I have created art all my aware life. My first art prize was in 3rd grade for a pastel of a camel. I suspect it was supposed to be a horse, and when that didn't work out too well, I added a pyramid and a palm tree. I won a Michigan art prize for that horse/camel, but because Captain Jolly was presenting the prizes, I skipped it by getting pneumonia. Captain Jolly scared me.

In recent decades I did textbook illustration, which put bread on table. Tiny loaf. When I could get the assignment, I made book art. My best friend and I made a team - she laid out books, and I did the art.  One of our team results was my novel, Chantepleure.

I made all the art on this blog. 708 posts, banner, thumbnails.

My artistic emphasis today is supporting other women entrepreneurs with art. Creating is a joy, and if I have enough to eat and keep a roof over my head, I choose the projects I want to play in. My friend Barb Barton is a gatherer/forager, and I made all her labels for wild foods, in exchange for honey, syrup, wild rice, vinegar. Because I believe in the amazing creative work she does.

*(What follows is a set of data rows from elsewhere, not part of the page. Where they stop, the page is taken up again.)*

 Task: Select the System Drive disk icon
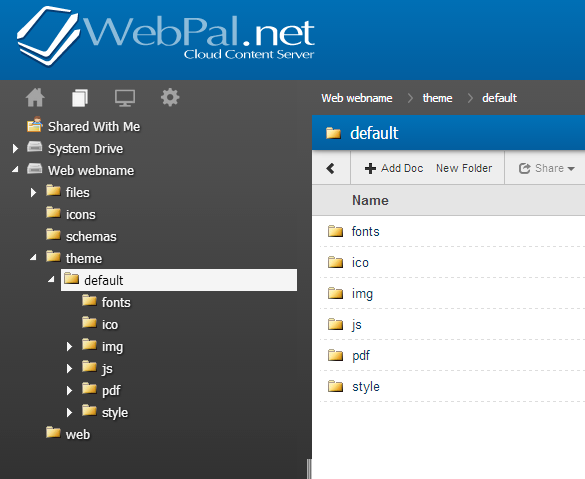(x=35, y=147)
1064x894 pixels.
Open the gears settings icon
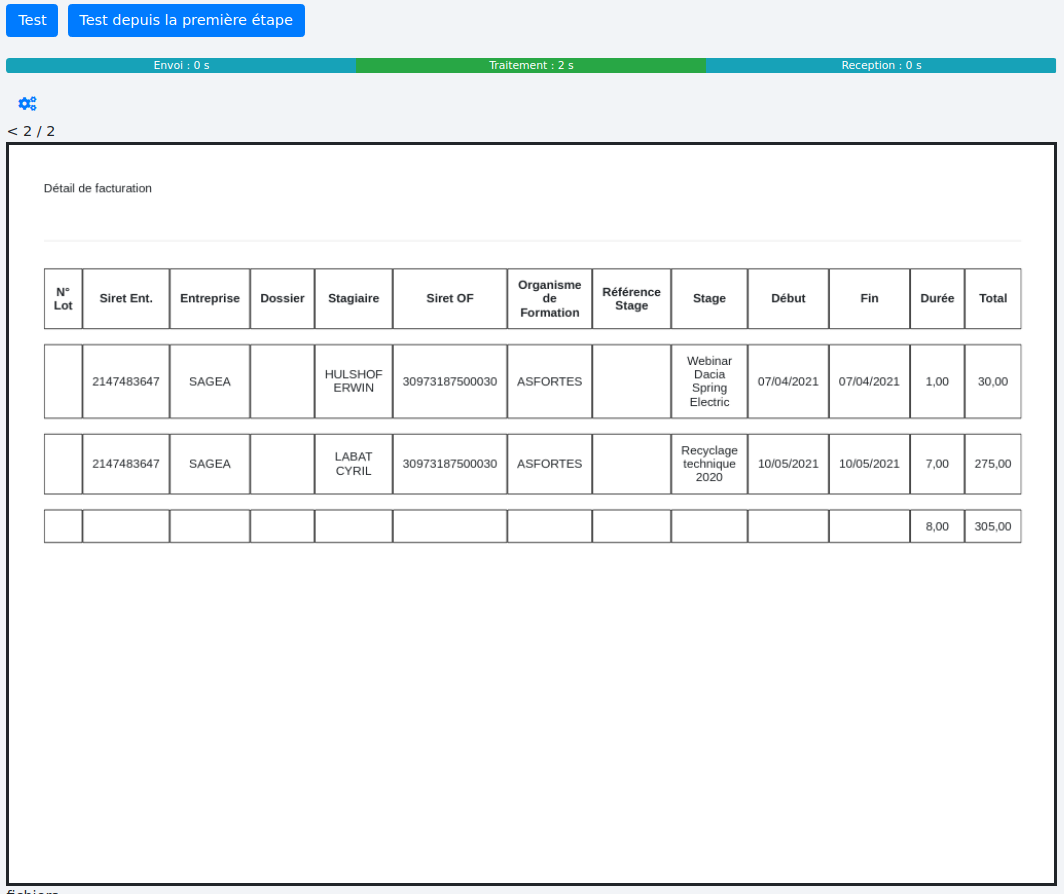click(x=27, y=104)
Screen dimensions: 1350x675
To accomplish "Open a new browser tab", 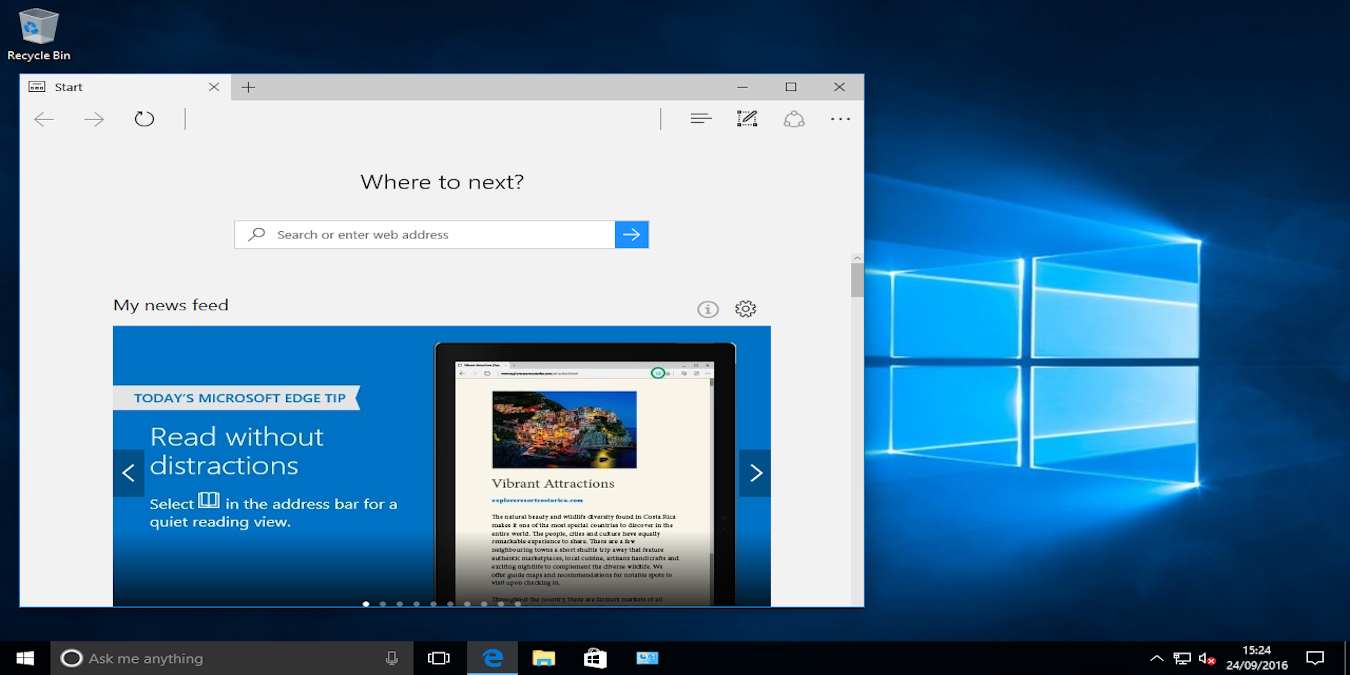I will click(248, 87).
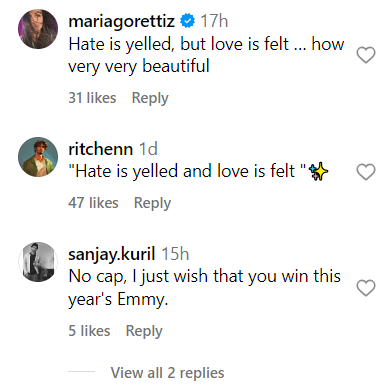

My friend Patricia Fero is a psychologist/author and retreat auteur. I am creating her 10th anniversary release of her 2008 book What Happens When Women Wake Up? I create women symbol medallions for her retreat participants. Because I believe in the amazing creative work she does.

Today I still create book art. I am enjoying lessons in watercolor, metalwork and am teaching myself to create in paper clay. Because I believe in the amazing creative work I do.

I do create for money, if the project appeals, and I can manifest the author's vision.